Fungi can plague garden tomato plants
By Doug Hartman
Extension Brown County Horticulture Assistant
BROWN COUNTY – Have you ever had brown spots on the lower leaves of your tomato plants causing the leaves to turn yellow and die? Well, you are not the only one.
There are two common diseases tomatoes can get which cause concern for gardeners, resulting in many calls to the Horticulture Help Desk.
The culprits responsible for these problems are early blight and Septoria leaf spot.
While these diseases are caused by different fungi, the symptoms created are very similar and management recommendations are the same.
The best management practices begin before the disease hits since with fungal issues it is always better to try and prevent rather than cure.
Below are steps you can take in an attempt to stay ahead of these problems.

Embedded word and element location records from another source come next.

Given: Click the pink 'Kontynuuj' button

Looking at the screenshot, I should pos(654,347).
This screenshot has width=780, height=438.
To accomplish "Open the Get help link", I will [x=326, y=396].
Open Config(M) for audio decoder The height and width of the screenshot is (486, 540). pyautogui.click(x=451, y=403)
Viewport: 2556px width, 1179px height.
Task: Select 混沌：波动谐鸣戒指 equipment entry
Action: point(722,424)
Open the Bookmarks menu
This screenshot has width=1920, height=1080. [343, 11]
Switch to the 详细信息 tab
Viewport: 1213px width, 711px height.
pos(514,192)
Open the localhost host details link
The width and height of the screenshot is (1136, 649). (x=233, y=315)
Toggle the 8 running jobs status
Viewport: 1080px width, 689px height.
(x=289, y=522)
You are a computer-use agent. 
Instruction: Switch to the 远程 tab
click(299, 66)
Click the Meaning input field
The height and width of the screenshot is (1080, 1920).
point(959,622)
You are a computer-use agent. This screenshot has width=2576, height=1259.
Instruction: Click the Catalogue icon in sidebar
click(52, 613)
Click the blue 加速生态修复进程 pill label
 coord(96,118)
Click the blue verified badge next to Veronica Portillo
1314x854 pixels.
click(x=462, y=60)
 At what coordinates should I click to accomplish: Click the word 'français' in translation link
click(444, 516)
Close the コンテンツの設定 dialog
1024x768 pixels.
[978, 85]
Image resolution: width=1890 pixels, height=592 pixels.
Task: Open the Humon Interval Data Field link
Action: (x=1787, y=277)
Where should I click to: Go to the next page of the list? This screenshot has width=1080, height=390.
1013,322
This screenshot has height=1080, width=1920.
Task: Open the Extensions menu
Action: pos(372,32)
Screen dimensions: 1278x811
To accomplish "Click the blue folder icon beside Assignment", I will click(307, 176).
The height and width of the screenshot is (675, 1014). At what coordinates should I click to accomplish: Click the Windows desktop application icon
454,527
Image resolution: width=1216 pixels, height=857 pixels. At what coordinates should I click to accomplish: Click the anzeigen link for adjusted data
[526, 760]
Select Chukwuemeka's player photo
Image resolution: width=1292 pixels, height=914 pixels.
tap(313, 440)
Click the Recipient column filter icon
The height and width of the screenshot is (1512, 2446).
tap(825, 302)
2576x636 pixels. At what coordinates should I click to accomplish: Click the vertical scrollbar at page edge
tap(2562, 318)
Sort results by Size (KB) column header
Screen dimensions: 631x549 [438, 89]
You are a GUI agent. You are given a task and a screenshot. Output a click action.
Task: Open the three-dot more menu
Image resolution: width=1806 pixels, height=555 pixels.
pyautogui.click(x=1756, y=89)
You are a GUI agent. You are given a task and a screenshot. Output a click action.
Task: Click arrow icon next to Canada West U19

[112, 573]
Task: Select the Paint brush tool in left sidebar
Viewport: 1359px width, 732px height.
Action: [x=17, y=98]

1. Use varieties that are known to be resistant to early blight and Septoria leaf spot. Note “resistant” does not mean immune so you can’t always solve the problem this way.
2. Fungi thrive with humidity and leaf wetness. Decrease both by spacing out plants, thinning outside branches and watering at the base of the plant rather than overhead (to avoid wetting leaves). The more air flow you maintain within and between plants will help dry the leaves out more quickly.
3. At the base of your plants, place about an inch of mulch like straw, grass clippings (not chemically treated), shredded leaves, etc. This can help prevent fungal spores in the soil from splashing onto lower leaves during heavy rains.
4. Rotate your tomato crops each year. This can be difficult in small gardens or raised beds but moving plants as much as possible to separate them from the fungal source can be helpful.
5. Prune out and destroy (burn or bury) infected leaves as soon as you see signs of infection. At the end of the season, dispose of any affected plants. If you compost, make sure the pile gets to at least 140 degrees to kill the fungal spores.
6. If necessary, apply fungicides labeled for use on vegetables. Products containing copper and chlorothalonil can be effective if applied before the fungus gets too established. Remember – fungicides prevent, not cure.
Black bottomed tomatoes
Another common issue we see each year is a physiological disorder known as blossom end rot.
Blossom end rot typically occurs on the first fruits formed by the plant while fruit produced later is not affected.
This disorder is evidenced by the rotting of the bottom of the tomato (blossom end) which, interestingly enough, is caused by lack of calcium in the plant.
In much of Northeastern Wisconsin, there is limestone bedrock which results in sufficient calcium in the soil.
But the problem lies in plants unable to take up the calcium that is present, primarily due to not enough water, too much water or inconsistent water.
To control blossom end rot, water your plants evenly throughout the season at the base (not overhead to avoid fungal issues) and do not overdo fertilizer since excessive nitrogen can compound the problem.
If your soil is low in calcium (determined by a soil test), add calcium sources, like bone meal, to boost levels.
Popular tomato varieties like Big Boy are more prone to end rot so a little research to determine varieties less prone to this condition while still meeting your culinary parameters is helpful.
As always, the Horticulture Help Desk at Extension Brown County is here to help you with any of your horticulture issues.